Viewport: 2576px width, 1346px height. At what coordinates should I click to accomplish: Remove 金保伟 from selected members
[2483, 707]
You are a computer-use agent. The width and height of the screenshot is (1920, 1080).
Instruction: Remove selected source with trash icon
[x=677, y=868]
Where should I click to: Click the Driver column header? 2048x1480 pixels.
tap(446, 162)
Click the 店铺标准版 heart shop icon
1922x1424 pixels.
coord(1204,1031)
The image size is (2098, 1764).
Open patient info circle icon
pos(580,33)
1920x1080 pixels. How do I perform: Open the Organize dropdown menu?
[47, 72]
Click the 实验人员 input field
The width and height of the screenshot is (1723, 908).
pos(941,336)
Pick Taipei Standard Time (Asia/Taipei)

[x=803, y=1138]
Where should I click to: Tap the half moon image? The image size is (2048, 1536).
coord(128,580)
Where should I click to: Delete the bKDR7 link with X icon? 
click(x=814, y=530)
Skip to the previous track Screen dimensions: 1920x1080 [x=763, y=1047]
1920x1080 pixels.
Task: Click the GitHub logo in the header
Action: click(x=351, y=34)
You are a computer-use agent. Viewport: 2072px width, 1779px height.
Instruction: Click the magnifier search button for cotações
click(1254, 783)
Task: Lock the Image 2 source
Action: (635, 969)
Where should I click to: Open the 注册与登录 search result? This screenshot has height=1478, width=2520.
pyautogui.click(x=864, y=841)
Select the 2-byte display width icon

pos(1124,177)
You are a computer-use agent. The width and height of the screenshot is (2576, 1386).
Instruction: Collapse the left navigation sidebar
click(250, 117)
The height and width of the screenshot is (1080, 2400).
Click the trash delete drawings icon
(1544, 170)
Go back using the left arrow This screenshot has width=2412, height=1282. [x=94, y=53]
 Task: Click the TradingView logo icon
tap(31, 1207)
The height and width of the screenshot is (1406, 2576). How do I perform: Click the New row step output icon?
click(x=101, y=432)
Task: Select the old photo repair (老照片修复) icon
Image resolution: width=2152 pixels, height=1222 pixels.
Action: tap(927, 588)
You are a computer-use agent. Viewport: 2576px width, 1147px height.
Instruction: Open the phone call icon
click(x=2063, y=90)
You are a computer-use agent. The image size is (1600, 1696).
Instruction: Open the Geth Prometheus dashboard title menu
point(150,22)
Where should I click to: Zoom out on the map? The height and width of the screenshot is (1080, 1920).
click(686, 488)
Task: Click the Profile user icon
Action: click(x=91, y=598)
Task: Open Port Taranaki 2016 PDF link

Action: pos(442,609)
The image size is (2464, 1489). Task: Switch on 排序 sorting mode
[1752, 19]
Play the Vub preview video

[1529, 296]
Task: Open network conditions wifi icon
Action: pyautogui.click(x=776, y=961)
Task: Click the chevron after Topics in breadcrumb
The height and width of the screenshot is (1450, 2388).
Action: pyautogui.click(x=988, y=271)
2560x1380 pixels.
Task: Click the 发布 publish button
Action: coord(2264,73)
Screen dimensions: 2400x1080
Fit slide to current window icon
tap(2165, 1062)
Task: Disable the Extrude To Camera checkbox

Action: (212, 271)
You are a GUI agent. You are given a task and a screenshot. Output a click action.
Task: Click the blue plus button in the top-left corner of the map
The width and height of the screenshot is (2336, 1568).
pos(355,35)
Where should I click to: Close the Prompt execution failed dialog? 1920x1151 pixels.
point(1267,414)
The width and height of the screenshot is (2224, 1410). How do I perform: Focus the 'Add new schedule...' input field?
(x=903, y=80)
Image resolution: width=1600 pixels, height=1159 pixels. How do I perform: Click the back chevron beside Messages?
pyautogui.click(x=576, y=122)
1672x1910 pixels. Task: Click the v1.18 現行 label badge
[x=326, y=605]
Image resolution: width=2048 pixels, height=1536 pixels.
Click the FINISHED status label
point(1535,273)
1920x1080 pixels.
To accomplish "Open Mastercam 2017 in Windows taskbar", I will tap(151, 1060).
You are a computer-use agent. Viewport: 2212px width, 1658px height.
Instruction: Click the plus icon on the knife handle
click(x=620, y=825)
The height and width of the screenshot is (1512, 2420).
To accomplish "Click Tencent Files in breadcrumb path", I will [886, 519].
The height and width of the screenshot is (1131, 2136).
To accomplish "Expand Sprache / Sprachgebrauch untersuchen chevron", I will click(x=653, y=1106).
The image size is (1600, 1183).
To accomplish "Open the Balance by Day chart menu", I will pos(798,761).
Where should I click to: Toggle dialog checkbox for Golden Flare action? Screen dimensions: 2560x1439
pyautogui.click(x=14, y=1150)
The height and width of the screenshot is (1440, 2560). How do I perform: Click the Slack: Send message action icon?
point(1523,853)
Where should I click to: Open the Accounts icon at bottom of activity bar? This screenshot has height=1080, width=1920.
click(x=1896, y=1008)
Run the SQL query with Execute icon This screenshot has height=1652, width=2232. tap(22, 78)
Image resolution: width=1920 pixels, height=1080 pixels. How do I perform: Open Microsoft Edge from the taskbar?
*****
▶ WHAT IS BEING ASKED
Look above for the line that contains "You are a GUI". That line and every line after it through the end of the data must be written out exactly, with nothing else.

▶ RESULT BELOW
You are a GUI agent. You are given a task and a screenshot. Output a click action.
Task: Click the blue plus button in the top-left corner of the map
The width and height of the screenshot is (2336, 1568).
pos(355,35)
Where should I click to: Close the Prompt execution failed dialog? 1920x1151 pixels.
point(1267,414)
The width and height of the screenshot is (2224, 1410). How do I perform: Focus the 'Add new schedule...' input field?
(x=903, y=80)
Image resolution: width=1600 pixels, height=1159 pixels. How do I perform: Click the back chevron beside Messages?
pyautogui.click(x=576, y=122)
1672x1910 pixels. Task: Click the v1.18 現行 label badge
[x=326, y=605]
Image resolution: width=2048 pixels, height=1536 pixels.
Click the FINISHED status label
point(1535,273)
1920x1080 pixels.
To accomplish "Open Mastercam 2017 in Windows taskbar", I will tap(151, 1060).
You are a computer-use agent. Viewport: 2212px width, 1658px height.
Instruction: Click the plus icon on the knife handle
click(x=620, y=825)
The height and width of the screenshot is (1512, 2420).
To accomplish "Click Tencent Files in breadcrumb path", I will [886, 519].
The height and width of the screenshot is (1131, 2136).
To accomplish "Expand Sprache / Sprachgebrauch untersuchen chevron", I will click(x=653, y=1106).
The image size is (1600, 1183).
To accomplish "Open the Balance by Day chart menu", I will pos(798,761).
Where should I click to: Toggle dialog checkbox for Golden Flare action? Screen dimensions: 2560x1439
pyautogui.click(x=14, y=1150)
The height and width of the screenshot is (1440, 2560). How do I perform: Click the Slack: Send message action icon?
point(1523,853)
Where should I click to: Open the Accounts icon at bottom of activity bar? This screenshot has height=1080, width=1920.
click(x=1896, y=1008)
Run the SQL query with Execute icon This screenshot has height=1652, width=2232. tap(22, 78)
Image resolution: width=1920 pixels, height=1080 pixels. How do I perform: Open Microsoft Edge from the taskbar?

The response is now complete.